When accessing the web via a VPN, the main concerns for most users are security and privacy. A VPN service is supposed to make you feel safe while unlocking all the virtual doors that are otherwise sealed shut. That is why it is surprising that many services still disregard the needs and desires of their users and keep logs of their activities, making it possible for governments and third parties to gain insight into what you are doing online. Luckily, NordVPN is not one of them.
Legislature
NordVPN is located in Panama, which does not have any mandatory data retention laws. In other words, NordVPN is NOT obligated to record and store user data in order to hand it over to third parties. This means that even if the company gets served a warrant and/or gag order, it will simply have nothing to give since it neither tracks nor logs sensitive user info. Bottom line, your Internet traffic and history will be safe from any prying eyes, including your ISP, hackers, government, and international spy networks.
Logging Policy
Unless noted otherwise, your personal data is processed automatically and manually with a designated subsidiary in your country acting as the responsible personal data controller. Since canceling PayPal, NordVPN has unified all the payment methods on the official website so third parties are only in charge of basic app and website analytics and emailing service.
The company guarantees a strict no-logging policy, which means that NordVPN services will be provided by automated technical processes and not monitored, recorded, and passed to any third parties. The company will never store your session information, connection time stamps, traffic logs, used bandwidth, IP addresses, and other personal data. From the moment you turn on your NordVPN client, your Internet data becomes encrypted and therefore invisible to your ISP, cybercriminals, and numerous third-party snoopers.
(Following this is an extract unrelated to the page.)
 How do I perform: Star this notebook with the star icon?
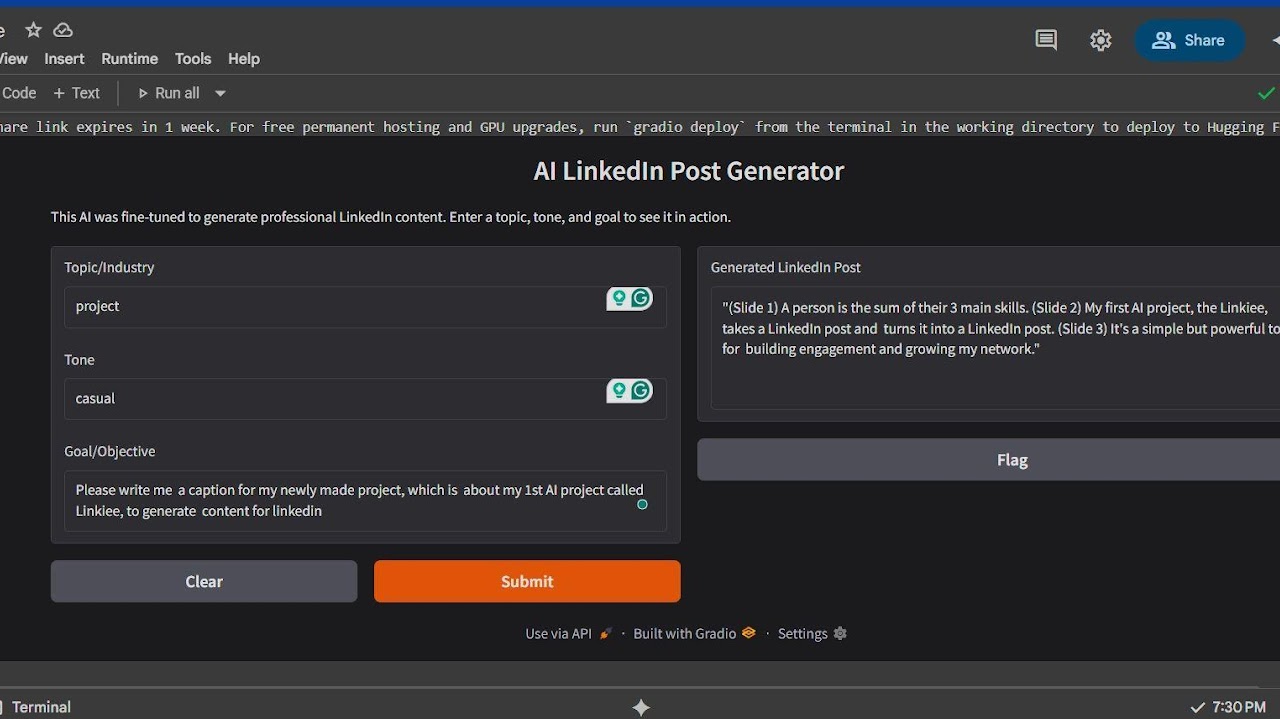pos(34,30)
To create your personal account, you have to provide NordVPN with your:
- Email address – This ensures that the company can communicate with you and inform you about any relevant updates, announcements or potential error reports. A valid email address is also essential to establish a VPN connection and retrieve a lost password.
- Payment data – This only applies if you are using conventional payment methods (credit cards, for example). If you are using cryptocurrencies, you will remain perfectly anonymous even after making the purchase.
In order to keep its service running, NordVPN is forced to collect some technical information, including:
- Server load info – In order to recommend optimal servers to its customers and avoid overcrowding, the company has to monitor server performance.
- Customer service info – All your communications and inquiries received through the Community Area and Contact Us Pages will be stored inside NordVPN’s database.
- Cookies – In order to improve user experience, NordVPN utilizes Google Analytics, affiliate cookies, and cookies that personalize the content of the official website (setting your default language, for example).
NordVPN will hold the collected data no longer than 2 years after the last recorded use of its service/app. You can always request a list of the collected data, correction of inaccurate info, and complete data erasure. You can also object to certain modes of personal data processing (marketing, for example).
The official website also features a warrant canary with the grand total of zero National Security Letters, gag orders, and warrants from any government organizations. The warrant canary is updated on a daily basis.